Tanzina: Well, let's talk about that because you did a takeover of the Comedy Central Instagram on Indigenous Peoples' Day this year, which itself has taken quite some time to even change that day to reflect and think about Indigenous people. What was your goal with the platform that day?
Joey: I mentioned that I started doing the UCB all-Native comedy show on Columbus Day/Indigenous Peoples' Day in 2018. It was a standing room only sell-out. It was a great show. We did it again in 2019. It was also a sell-out and a really good show, and some of the comedians even got discovered for TV writing jobs and acting gigs and stuff like that after 2019 show. They were all extremely talented before that and they definitely deserved and earned the opportunity, but I feel like the show probably helped them get on some radars and stuff.
Unfortunately, with 2020, COVID being a thing, and live comedy theaters largely being shut down for the moment, I was racking my brain trying to figure out what's a good way to boost up Native comedians in 2020 if we can't do a big live show. I talked to a few of my friends at Comedy Central and a few of my friends at a really great Native non-profit called IllumiNative, and we put our heads together and thought, "Oh, it would be cool if I took over Comedy Central's Instagram Stories for Indigenous Peoples' Day to tell jokes about Native stuff."
In addition to that, I worked with IllumiNative to put together a list of 25 Native American comedians to follow in 2020. I did the takeover to make Comedy Central's viewer base aware of super funny Native folks, but also, to promote this list of super funny Native folks. I would say, that in spirit, that was the 2020 version of the shows that we done in 2019 and 2018 to boost up super funny Native folks.
Tanzina: You also pointed out, Joey, that no Native comedians have been booked to perform standup on a network late-night show, this is unbelievable, since Charlie Hill in the mid-2000s?
Tanzina: If late-night comedy bookers or producers are listening to this interview, what do you have to say to them?
Joey: The first thing that I have to say to late-night bookers listening to this interview is, what the hell?

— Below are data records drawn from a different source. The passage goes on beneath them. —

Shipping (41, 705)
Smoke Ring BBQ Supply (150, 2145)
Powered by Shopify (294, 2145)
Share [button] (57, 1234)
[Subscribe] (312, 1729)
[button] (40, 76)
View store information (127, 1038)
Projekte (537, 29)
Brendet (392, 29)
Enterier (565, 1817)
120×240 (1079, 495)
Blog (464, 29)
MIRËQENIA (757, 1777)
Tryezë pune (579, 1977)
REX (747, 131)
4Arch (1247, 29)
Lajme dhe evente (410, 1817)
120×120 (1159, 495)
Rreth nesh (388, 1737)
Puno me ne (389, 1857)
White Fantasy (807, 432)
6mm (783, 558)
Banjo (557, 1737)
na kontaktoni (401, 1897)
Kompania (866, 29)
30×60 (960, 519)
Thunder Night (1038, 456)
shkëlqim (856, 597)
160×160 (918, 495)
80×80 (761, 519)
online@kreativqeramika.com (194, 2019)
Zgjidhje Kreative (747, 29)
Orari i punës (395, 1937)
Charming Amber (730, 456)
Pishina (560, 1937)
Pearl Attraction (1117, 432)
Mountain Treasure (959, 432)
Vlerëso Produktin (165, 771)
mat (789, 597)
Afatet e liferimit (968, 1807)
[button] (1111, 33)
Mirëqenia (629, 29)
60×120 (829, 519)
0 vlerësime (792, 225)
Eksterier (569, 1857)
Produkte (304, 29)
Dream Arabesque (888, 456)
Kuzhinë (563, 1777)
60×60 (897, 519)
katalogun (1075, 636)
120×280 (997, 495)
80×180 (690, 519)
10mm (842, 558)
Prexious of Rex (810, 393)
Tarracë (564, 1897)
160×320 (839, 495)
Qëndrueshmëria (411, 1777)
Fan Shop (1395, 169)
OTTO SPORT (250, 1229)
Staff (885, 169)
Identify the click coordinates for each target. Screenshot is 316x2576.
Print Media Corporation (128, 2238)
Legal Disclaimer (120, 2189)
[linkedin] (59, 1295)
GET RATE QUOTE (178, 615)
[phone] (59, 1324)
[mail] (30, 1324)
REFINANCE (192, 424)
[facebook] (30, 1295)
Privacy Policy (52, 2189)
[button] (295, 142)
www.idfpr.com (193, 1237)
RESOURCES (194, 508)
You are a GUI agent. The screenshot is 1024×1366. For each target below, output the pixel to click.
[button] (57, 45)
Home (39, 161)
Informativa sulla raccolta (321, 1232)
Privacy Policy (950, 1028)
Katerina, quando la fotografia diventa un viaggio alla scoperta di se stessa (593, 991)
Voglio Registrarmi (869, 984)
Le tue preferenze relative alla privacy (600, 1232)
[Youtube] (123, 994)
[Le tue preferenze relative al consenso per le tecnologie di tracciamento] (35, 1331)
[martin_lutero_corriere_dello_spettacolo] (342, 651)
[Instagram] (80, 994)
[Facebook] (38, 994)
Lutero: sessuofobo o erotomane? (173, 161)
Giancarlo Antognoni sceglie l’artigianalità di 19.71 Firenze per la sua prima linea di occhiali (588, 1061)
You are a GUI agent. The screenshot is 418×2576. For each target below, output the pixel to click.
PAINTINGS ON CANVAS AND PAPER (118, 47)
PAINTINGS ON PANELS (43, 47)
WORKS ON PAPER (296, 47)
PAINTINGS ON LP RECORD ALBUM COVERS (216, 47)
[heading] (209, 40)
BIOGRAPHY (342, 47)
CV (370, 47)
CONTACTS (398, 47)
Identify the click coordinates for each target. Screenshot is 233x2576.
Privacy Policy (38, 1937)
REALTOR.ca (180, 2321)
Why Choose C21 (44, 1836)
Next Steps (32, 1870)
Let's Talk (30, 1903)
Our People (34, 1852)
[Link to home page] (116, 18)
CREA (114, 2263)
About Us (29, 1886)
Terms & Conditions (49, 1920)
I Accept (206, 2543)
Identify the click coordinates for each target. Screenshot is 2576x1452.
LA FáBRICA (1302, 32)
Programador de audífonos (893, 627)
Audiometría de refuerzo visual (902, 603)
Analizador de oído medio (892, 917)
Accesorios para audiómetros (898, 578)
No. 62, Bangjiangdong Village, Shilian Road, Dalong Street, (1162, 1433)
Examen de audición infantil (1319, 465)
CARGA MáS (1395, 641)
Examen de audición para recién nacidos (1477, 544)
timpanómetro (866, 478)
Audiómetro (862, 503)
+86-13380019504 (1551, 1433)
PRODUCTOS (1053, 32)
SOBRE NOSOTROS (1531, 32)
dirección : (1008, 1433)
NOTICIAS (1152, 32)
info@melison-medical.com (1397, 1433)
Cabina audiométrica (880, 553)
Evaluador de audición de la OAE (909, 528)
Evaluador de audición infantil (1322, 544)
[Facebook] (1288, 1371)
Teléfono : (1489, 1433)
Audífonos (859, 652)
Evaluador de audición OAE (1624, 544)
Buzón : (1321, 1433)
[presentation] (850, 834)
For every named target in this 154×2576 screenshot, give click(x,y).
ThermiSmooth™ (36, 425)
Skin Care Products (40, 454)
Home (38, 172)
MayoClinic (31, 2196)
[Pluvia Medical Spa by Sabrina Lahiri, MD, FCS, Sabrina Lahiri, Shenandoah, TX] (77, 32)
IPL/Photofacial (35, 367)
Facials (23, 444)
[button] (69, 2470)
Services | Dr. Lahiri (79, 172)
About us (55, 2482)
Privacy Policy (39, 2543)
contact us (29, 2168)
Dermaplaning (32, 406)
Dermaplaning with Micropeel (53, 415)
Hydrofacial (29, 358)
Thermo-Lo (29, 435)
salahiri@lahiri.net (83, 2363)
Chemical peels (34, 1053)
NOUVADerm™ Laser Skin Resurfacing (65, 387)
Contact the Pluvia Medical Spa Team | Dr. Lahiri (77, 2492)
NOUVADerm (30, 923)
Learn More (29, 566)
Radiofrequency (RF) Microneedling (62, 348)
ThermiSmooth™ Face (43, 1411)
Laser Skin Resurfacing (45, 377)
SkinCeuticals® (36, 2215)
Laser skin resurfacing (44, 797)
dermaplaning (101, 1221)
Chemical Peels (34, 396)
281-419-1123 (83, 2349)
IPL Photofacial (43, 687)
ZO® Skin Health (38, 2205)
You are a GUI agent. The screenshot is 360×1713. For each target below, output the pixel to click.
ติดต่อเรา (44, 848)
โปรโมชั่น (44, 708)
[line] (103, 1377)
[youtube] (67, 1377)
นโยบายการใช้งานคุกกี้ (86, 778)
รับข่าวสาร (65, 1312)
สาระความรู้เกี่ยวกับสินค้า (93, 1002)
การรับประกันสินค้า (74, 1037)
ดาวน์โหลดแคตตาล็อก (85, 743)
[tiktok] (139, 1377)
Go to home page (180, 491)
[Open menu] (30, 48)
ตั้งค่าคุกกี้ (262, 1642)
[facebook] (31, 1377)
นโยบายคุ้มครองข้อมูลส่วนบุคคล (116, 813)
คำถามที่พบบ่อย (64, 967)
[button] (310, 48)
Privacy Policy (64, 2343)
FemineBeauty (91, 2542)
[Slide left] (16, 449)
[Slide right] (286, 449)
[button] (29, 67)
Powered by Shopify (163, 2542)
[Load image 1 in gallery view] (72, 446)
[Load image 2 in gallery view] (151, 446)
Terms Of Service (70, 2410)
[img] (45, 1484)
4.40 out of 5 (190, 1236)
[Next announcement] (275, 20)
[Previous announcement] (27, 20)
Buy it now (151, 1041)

Native American people have been killing it, doing standup in so many great places, and have been really putting in good work, but they haven't been on-- A single Native comedian hasn't been on a network late-night show in the US since probably around 2005, 2006. That's 15, 20 years.
Really, at that point, even at this point, I think Charlie Hill is the only Native comedian to ever be on network late-night shows. To me, I feel like if you're a booker for a late-night show-- Late-night network shows, for a lot of people, are still their eyes and ears to what's happening in the rest of the country and by not booking Native comedians, you're not just robbing yourself of really talented comedians, but you're also robbing the American television audience of a point of view that isn't just important to listen to but also needs to be listened to.
Like I said, in a year where sports teams are still named after racial slurs toward Natives, I think that having more Native comedian perspectives out there in the media would be a good idea. Also, I don't know, if you booked a Native comedian on it, we'd all think you were super cool and you'd have a bunch of Natives like you. That's cool, right?
Tanzina: I think that this is a conversation that will continue to evolve. I think we're really excited to see Spirit Rangers and see what you all do with it. Joey Clift is a comedian, staff writer for Netflix's Spirit Rangers, and an enrolled member of the Cowlitz Indian Tribe. Joey, thanks so much for being with us.